Issues Home About Contact Us Issue 12 - June 2015 عربى
Editorial

Contentious Words

This issue of Land Times comes at a time of much contention over language, terms and text that will form global standards against which future performance will be assessed. In the rethinking of land and natural resource development, this period of 2015 encompasses numerous, ongoing global-level consultations, debates and negotiations that will produce the new development agenda. The Post-2015 Sustainable Development Goals, the review of the World Bank Group’s safeguard policies, preparations for the New Habitat Agenda (Habitat III), the upcoming Conference on Climate Change (COP21), finalizing the draft Framework for Action for Food Security and Nutrition in Protracted Crises, adopting Responsible Agricultural Investment Principles and codifying the human rights dimensions of local government are among the occasions for verbal battle over words and meanings.

New concepts have emerged in these forums, reflecting contemporary practice and thinking; while others are simply old and familiar terms interpreted in a new context. Applying “resilience” to cities, describing agroecology defining the elements of “consent,” producing a “national report” to Habitat III, or explaining the subtle but vastly important difference between “food security” and “food sovereignty” may involve much contention before achieving conviction or consensus.

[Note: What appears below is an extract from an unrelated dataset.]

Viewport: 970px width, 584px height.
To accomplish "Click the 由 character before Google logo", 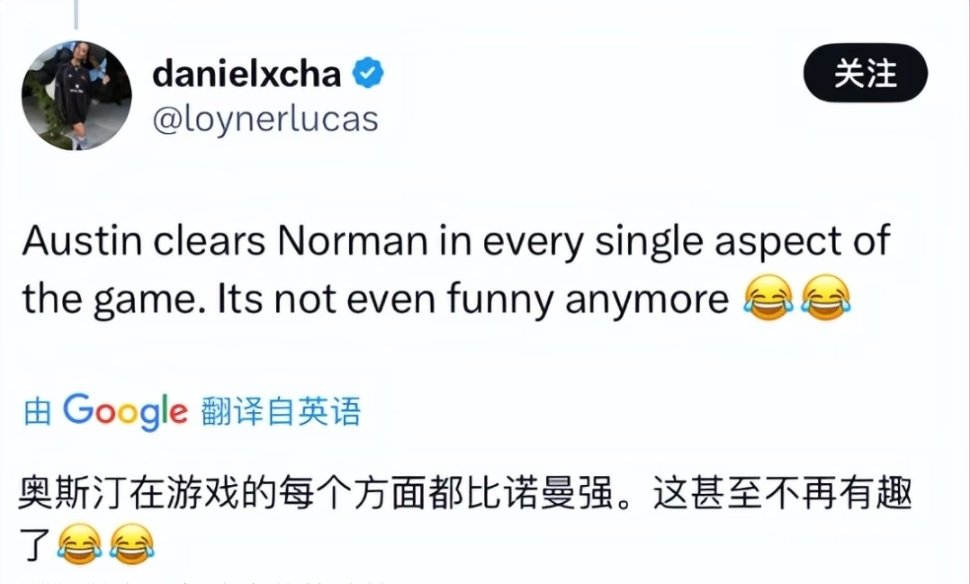I will click(x=37, y=412).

This issue of Land Times/لأحوال الأرض not only follows these contentious standard-setting processes, it reflects the direct engagement of civil society in them. While these processes also involve states and other self-interested parties, the civil society’s public-interest motive strives to keep the discourse grounded in reality and fact, rather than politics. That striving is what makes specialized civil society platforms like Habitat International Coalition and its Housing and Land Rights Network become knowledge-based institutions. It is toward that end also that HIC-HLRN organizes its regular Land Forum, reported here and in HLRN’s new publication The Land and Its People.

This issue contributes to that knowledge base in both word and deed. Words are important. That is why each issue features a Terminology Corner. [قسم مصطلحات العدد] It is through first understanding what is meant that enables the all-important deed (performance).

We hope that this issue of Land Times meets its mark by going beyond contentious words to bring meaning to the current global processes promising improved performance. We give you our word.